Anatomy of a Message

In Axon, all communication between components is done with explicit messages, represented by the Message interface. A Message consists of a Payload, which is an application-specific object that represents the actual functional message, and Meta Data, which is a key-value pair describing the context of the message.

Each of Message's sub-interfaces represent a specific type of message, and defines additional information that describes that Message. Unlike Meta Data, this additional information defines information required for correct processing of that type of message.

Messages are immutable. That means that, to add a Meta Data element, you effectively create a new Message instance, with an additional (or other) Meta Data element. To still be able to consider two Java-instances of a message as representing the same conceptual Message, each message has an identifier. Changing the Meta Data of a message will not change this identifier.

Meta Data

Meta Data of messages typically describe the context in which a Message was generated. For example, Meta Data might contain information about the message that caused this Message to be generated (e.g. Command handlers generate Events based on an incoming Command).

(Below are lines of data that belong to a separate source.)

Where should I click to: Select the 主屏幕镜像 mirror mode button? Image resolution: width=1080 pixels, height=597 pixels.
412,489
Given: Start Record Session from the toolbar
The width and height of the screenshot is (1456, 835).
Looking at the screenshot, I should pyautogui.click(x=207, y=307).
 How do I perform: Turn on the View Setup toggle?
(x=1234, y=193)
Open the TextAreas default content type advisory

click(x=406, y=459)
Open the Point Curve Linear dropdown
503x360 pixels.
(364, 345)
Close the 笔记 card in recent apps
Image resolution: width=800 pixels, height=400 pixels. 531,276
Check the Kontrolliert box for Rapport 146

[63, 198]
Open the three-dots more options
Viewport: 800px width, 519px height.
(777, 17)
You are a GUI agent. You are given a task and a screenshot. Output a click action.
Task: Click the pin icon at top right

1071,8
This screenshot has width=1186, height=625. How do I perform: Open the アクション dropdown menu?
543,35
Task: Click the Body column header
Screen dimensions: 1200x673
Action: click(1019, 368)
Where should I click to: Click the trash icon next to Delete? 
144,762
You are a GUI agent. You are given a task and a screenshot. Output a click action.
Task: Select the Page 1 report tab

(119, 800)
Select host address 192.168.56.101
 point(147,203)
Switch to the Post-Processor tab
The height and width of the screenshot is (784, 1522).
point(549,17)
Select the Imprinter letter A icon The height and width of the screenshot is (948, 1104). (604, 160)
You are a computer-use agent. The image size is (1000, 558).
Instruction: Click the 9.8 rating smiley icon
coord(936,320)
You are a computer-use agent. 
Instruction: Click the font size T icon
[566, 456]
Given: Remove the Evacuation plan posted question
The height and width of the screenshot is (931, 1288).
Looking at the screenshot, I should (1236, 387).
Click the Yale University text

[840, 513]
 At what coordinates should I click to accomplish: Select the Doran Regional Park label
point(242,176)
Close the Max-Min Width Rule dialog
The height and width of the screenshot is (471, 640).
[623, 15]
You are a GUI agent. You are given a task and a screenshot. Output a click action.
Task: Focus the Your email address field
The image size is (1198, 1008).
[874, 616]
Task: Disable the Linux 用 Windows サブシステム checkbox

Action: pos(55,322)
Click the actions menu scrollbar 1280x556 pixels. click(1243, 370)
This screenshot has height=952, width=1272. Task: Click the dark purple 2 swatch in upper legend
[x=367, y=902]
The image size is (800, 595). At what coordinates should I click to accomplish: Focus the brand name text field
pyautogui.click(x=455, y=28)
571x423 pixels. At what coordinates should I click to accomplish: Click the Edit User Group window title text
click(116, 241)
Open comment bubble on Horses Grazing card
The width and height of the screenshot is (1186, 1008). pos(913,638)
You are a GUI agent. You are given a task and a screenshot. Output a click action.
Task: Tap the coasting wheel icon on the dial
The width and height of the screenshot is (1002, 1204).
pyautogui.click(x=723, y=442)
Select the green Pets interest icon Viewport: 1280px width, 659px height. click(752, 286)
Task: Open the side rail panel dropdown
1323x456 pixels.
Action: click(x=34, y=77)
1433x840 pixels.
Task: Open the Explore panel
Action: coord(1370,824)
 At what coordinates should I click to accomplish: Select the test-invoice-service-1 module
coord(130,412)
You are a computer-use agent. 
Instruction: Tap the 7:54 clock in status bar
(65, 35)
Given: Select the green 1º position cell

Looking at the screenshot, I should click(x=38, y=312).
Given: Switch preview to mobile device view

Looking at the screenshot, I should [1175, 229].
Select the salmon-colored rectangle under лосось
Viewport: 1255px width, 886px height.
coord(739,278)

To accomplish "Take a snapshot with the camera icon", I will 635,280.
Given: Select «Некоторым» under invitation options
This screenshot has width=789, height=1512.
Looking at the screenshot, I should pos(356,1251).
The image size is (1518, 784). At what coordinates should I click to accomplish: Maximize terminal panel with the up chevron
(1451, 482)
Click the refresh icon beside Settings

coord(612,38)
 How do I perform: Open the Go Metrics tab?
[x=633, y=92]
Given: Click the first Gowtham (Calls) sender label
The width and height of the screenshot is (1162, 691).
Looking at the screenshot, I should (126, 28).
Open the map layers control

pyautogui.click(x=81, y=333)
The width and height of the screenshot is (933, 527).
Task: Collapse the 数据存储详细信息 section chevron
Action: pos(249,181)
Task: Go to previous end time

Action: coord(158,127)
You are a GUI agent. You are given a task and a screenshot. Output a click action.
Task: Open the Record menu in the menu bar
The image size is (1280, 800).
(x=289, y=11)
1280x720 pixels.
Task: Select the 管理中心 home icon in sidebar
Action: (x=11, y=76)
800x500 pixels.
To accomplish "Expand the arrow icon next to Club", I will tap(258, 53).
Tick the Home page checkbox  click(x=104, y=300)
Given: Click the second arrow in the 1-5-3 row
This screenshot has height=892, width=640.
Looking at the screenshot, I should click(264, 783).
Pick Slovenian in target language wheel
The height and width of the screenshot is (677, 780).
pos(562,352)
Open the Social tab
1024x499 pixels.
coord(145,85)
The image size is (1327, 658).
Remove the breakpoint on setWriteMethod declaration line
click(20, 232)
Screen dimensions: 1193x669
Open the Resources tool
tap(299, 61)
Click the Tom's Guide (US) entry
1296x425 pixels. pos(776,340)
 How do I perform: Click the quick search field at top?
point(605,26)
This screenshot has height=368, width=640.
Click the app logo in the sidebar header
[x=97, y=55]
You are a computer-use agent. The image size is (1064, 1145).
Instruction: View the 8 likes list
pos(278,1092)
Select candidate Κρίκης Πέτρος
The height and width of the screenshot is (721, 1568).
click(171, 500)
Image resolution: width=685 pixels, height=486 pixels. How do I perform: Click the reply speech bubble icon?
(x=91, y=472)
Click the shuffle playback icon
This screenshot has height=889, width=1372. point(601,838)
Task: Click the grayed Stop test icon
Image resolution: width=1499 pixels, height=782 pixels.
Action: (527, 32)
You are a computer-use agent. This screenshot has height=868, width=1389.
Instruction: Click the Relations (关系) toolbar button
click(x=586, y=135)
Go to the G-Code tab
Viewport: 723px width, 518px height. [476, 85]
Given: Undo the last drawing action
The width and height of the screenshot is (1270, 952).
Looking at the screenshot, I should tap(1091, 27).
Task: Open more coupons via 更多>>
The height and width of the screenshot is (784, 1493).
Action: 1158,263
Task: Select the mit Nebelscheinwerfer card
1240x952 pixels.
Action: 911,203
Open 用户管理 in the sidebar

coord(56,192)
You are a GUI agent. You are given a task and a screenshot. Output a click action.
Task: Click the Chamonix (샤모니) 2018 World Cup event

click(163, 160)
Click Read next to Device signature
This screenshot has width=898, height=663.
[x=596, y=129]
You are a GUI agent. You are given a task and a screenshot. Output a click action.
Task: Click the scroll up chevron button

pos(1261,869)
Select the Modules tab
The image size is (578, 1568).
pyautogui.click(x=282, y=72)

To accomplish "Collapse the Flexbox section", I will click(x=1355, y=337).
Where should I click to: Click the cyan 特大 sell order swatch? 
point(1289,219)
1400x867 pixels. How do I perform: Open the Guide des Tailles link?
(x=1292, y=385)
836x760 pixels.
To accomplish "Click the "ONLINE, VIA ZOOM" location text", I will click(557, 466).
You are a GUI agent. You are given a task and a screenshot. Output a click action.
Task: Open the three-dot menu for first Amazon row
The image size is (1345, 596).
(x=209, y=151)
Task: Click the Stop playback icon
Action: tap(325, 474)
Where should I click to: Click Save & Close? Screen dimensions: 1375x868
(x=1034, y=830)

In Axon, Meta Data is represented as a Map of String to Object. While you are free to add any type of object as the Meta Data value, we strongly recommend sticking to primitives and Strings (or at most simple objects). Meta Data does not come with the same flexibility as the payload when it comes to structural changes.

Unlike a regular Map<String,Object>, MetaData in Axon is immutable. Mutating methods will create and return a new instance, instead of modifying an existing one.

MetaData metaData = MetaData.with("myKey", 42) // 1
                            .and("otherKey", "some value"); // 2
  1. Creates a MetaData instance with the indicated key-value pair

  2. Add an additional key-value pair, returning a new instance of MetaData.

Meta Data in a message works similarly:

EventMessage eventMessage = 
        GenericEventMessage.asEventMessage("myPayload") // 1
                           .withMetaData(singletonMap("myKey", 42)) // 2
                           .andMetaData(singletonMap("otherKey", "some value")); // 2
  1. Create an EventMessage with "myPayload" as the payload

  2. withMetaData replaces any Meta Data in the message with the given Map.

    In this case java.util.Collections.singletonMap() is used to define a single entry.

  3. andMetaData adds the entries from the given Map to the Message's metadata. Existing entries with equal keys are overwritten.

    Note - about MetaData implementing Map<String, Object> MetaData also implements Map<String, Object>, meaning that instead of passing a singletonMap (or any other type of Map), you can also use MetaData.with(key, value). As MetaData is immutable, all mutating operations of Map will throw an UnsupportedOperationException.

Message-specific data

Certain types of messages provide extra information (on top of what the Message provides). For example, an EventMessage (an interface extending Message) also provides a timestamp, representing the time at which the event was generated. The QueryMessage carries, besides Payload and Meta Data, a description of the type of response that the requesting component expects.